As guitarist-vocalist Jaren Johnston pointed out to uDiscover in a pre-show chat, this is the band’s eighth visit across the pond in just two years. On Friday night (5 February), as they build towards the release of their second album, the trio simply took ownership of the Electric Ballroom in Camden, north London.
Rapidly becoming adopted Brits, the C3 brought first-time visitors Whiskey Myers with them for a formidable double bill that’s been knocking audiences dead from Wolverhampton to Norwich and from Leeds via Norwich to Southampton. This Texan five-piece already have eight years and three albums under their belts, and raced to full speed here in no time.
(Above two photos Joe Brady)
Perhaps they were exercising the frustrated energy from a nightmare day on England’s M6 motorway 24 hours earlier — and “day” was the word, as they travelled two miles in eight hours and missed the Birmingham show altogether. Whiskey Myers’ lead singer Cody Cannon told us that they were within ten miles of the venue by lunchtime, before gridlock ensued, and that he passed the time by reading a book and a half.
The band powered their way through a six-song set that opened with ‘Home,’ from 2014’s Early Morning Shakes, following up with its title track. As the floor filled rapidly with earlybird fans magnetised by their sheer sass and swagger, other highlights included the pounding track from last year’s Firewater that crystallises everything Whiskey Myers need and evoke: ‘Bar, Guitar And A Honky Tonk Crowd.’

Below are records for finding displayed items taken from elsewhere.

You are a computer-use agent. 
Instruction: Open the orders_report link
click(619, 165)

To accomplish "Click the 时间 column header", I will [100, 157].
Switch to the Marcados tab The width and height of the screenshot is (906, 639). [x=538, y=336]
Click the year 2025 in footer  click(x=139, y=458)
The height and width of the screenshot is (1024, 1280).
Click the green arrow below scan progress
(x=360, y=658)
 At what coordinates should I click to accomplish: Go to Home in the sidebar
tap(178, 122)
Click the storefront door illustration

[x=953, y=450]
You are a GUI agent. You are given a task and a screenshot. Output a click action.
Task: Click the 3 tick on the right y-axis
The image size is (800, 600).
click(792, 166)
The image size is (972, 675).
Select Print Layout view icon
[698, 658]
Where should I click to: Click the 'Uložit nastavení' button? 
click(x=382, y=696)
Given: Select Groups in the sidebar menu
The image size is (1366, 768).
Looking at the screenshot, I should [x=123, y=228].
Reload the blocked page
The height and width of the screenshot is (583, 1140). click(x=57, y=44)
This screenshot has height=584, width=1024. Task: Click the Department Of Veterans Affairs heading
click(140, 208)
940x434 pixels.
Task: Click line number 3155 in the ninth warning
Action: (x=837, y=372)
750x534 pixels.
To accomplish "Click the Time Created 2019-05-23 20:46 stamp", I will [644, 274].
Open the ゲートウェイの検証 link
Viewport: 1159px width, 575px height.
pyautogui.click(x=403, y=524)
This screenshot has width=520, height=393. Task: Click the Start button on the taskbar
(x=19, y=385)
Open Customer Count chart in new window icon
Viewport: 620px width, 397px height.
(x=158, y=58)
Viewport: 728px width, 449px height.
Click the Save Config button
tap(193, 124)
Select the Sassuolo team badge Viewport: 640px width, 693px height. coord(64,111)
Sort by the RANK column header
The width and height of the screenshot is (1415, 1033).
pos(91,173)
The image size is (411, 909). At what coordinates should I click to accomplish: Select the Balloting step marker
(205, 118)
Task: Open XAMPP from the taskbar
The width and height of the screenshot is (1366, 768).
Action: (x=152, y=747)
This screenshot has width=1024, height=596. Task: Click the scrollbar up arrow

In anticipation of Cadillac Three, the thought occurred about how dramatically the zeitgeist has shifted back in favour of both bands’ honest, unpretentious and infectious rock ‘n’ roll. The UK has seen nothing quite like it since the heyday of Lynyrd Skynyrd, but this is a different day and these guys are no one’s tribute act.
The Three, among many old friends word-perfect on every song, put in a performance of sky-high octane that surely confirms them among today’s ultimate power trios. ‘That Girl’s On Fire,’ proclaimed Jaren Johnston, Kelby Ray and Neil Mason, and so were they. Johnston’s guitar and Ray’s lap steel mesh irresistibly, but reinforced by Mason’s powerhouse drums, it’s a ten-ton truck of sound. That first number, and every one that followed, burned with the wattage of a final encore.
Tracks like ‘Tennessee Mojo’ and ‘White Lightning’ have already assumed anthemic proportions among their followers, while the new single ‘Graffiti,’ with its shades of Kings of Leon, is well on the way to joining them. When that last number, ‘The South,’ finally arrived, the entire place yelled “it’s all about the south” as one person, and given that their true south might mean Croydon or Putney, it sounded like they’d all been transported from Alabama. (photo. Geoff Smith)
Johnston thanked the audience with the humble gratitude of someone who almost can’t believe how this country has taken the band to its heart. Even greater things undoubtedly beckon. “We are the Cadillac Three, we love you so much, London,” he said. “You’re our home away from home.”